Do you know how to do this simple line of code without error using Boost::multiprecison ?

boost::multiprecision::cpp_int v, uMax, candidate;
//...
v += 6 * ceil((sqrt(uMax * uMax - candidate) - v) / 6);

Using MSVC there is an error for "sqrt" and it's possible to fix it with:

v += 6 * ceil((sqrt(static_cast<boost::multiprecision::cpp_int>(uMax * uMax - candidate)) - v) / 6);

Then there is an error for "ceil" and it's possible to fix it with:

namespace bmp = boost::multiprecision;
typedef bmp::number<bmp::cpp_dec_float<0>> float_bmp;
v += 6 * ceil(static_cast<float_bmp>((sqrt(static_cast<bmp::cpp_int>(uMax * uMax - candidate)) - v) / 6));

Then there is an error of "generic interconvertion" !?!

I think there should be a more elegant way to realize a so simple line of code, isn't it? Let me know if you have some ideas about it please.

Regards.


回答1:


The "problem" (it's actually a feature) is that you are using the number<> frontend with template expressions enabled.
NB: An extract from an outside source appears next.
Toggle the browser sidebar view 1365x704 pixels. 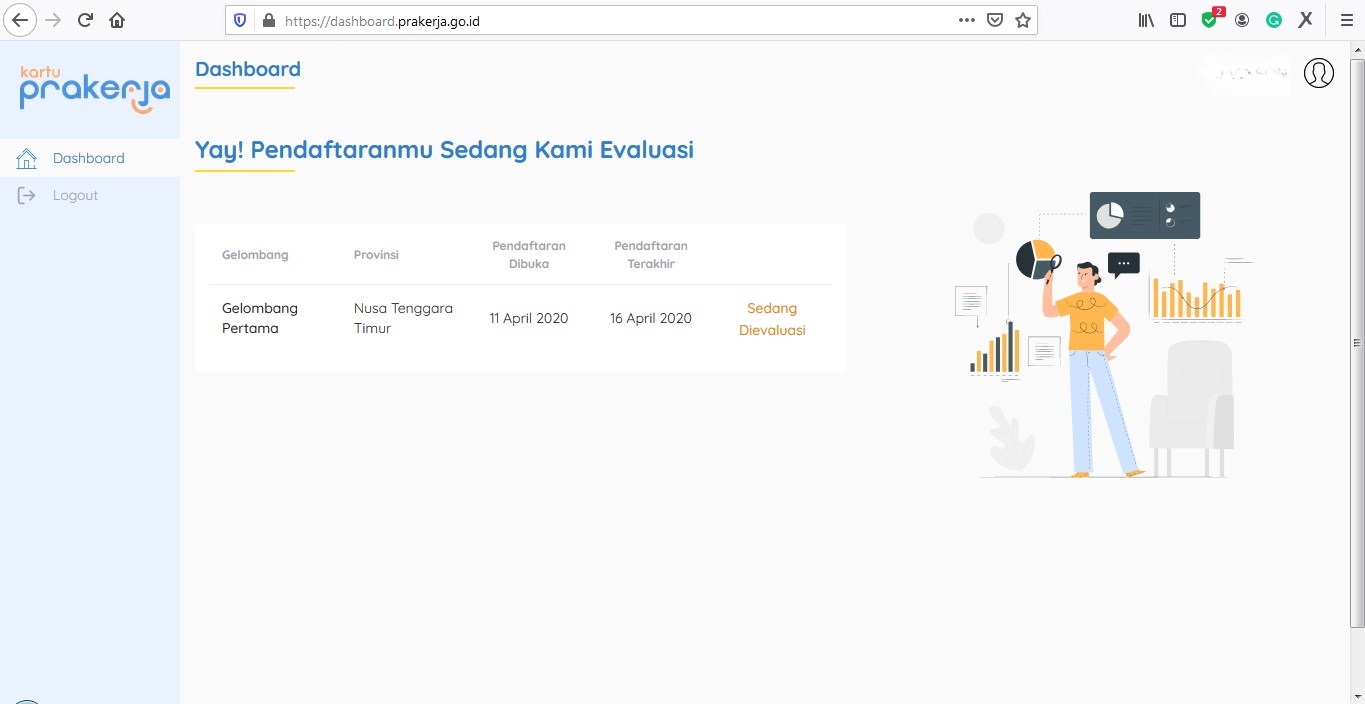(x=1178, y=20)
This means that many operations can be greatly optimized or even eliminated before code is generated by the compiler.

You have two options:

  1. break things down

    using BF = boost::multiprecision::cpp_bin_float_100;
    using BI = boost::multiprecision::cpp_int;
    BI v = 1, uMax = 9, candidate = 1;
    
    //v += 6 * ceil((sqrt(uMax * uMax - candidate) - v) / 6);
    BF tmp1(uMax * uMax - candidate);
    BF tmp2(sqrt(tmp1) - BF(v));
    BF tmp3(ceil(tmp2 / 6));
    BI tmp4(tmp3.convert_to<BI>());
    std::cout << tmp1 << " " << tmp2 << " " << tmp3 << " " << tmp4 << "\n";
    
    v = v + 6*tmp4;
    

    So you could write

    v += 6*ceil((sqrt(BF(uMax * uMax - candidate)) - BF(v)) / 6).convert_to<BI>();
    

    Which works by forcing evaluation of expression templates (and potentially lossy conversion from float -> integer using convert_to<>).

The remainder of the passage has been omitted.